Insulaire convaincu, le facteur Gabriel est un philosophe de la distribution, un humaniste lettré. Chaque jour, il porte lettres et factures avec une conscience professionnelle sans faille. Quand il devient le messager involontaire d’un mystérieux corbeau, ses administrés commencent toutefois à se regarder en chien de faïence. Christophe Carlier situe son thriller malicieux sur une île « rincée par les pluies, battue par les vents ». Le mystère y réside de manière naturelle, comme appelé par les éléments déchaînés. Quant à l’horizon infini, il est le pendant opposé de ce bout de terre perdu.
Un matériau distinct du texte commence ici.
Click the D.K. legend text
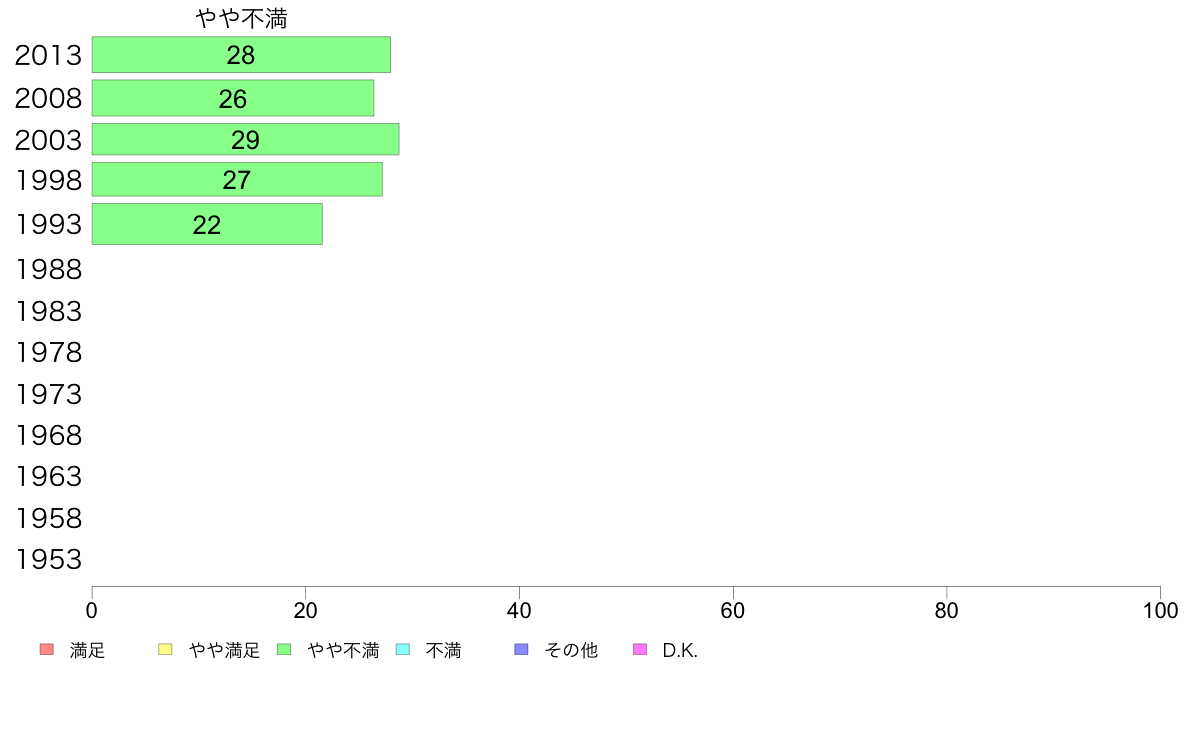Image resolution: width=1188 pixels, height=736 pixels. 680,650
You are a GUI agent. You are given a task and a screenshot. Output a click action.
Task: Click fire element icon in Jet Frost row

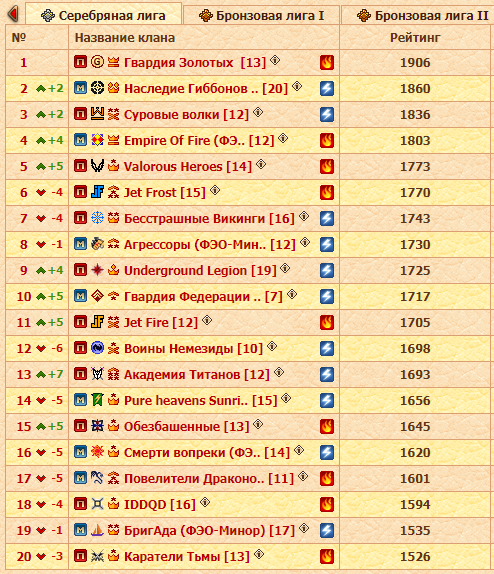[327, 192]
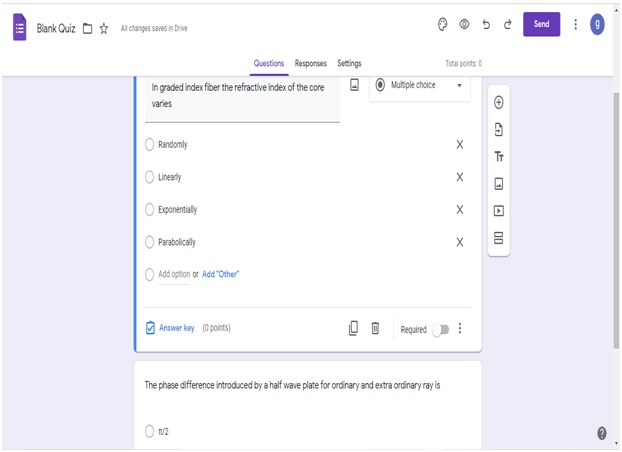Viewport: 622px width, 452px height.
Task: Add video from sidebar toolbar
Action: tap(498, 211)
L’auteur utilise ces contradictions pour expliquer la psychologie de ses personnages. Libres, mais prisonniers du site, en communauté, mais finalement bien seuls. Une femme aurait une sœur cachée, un homme grugerait le fisc : en deux phrases florentines le corbeau assassine. Pour Christophe Carlier, c’est l’occasion de dresser une galerie de portraits savoureuse. Quelques mots lui suffisent pour peindre un caractère. Valérie, irréprochable, tient le bar La Marine, le quartier général du coin. Le gendarme Gwenegan y trouve ses renseignements les plus pertinents. Irène, veuve, vit à l’écart du bourg : « sa nostalgie a des airs de rancune ». Quant au pauvre Tom, il « regarde le monde avec des yeux vides ». Victimes et suspects se confondent et l’île sombre dans la névrose. Quelques tentatives bien intentionnées pour recréer du lien social, comme la création d’un groupe de parole, ne font qu’envenimer les choses. Émilie, pétillante dame âgée, a toutefois la bonne idée de se proclamer « corneille ». À chaque lettre de l’importun, elle se fend d’une contre-missive bienveillante. Si le livre de Christophe Carlier a des airs de fables de La Fontaine, il n’en pose pas moins des questions fondatrices. Toutes les vérités sont-elles bonnes à dire ? Le contrat social implique-t-il une part de mensonge ou d’hypocrisie pour ménager les tensions ? Autant de sujets traités avec finesse dans ce polar sans cadavres, ou presque. Franck Mannoni
Ressentiments distingués de Dominique Carlier
Phébus, 174 pages, 16 €
Domaine français Ressentiments distingués
février 2017 | Le Matricule des Anges n°180
| par
Franck Mannoni
Un livre
Par
Franck Mannoni
Le Matricule des Anges n°180
, février 2017.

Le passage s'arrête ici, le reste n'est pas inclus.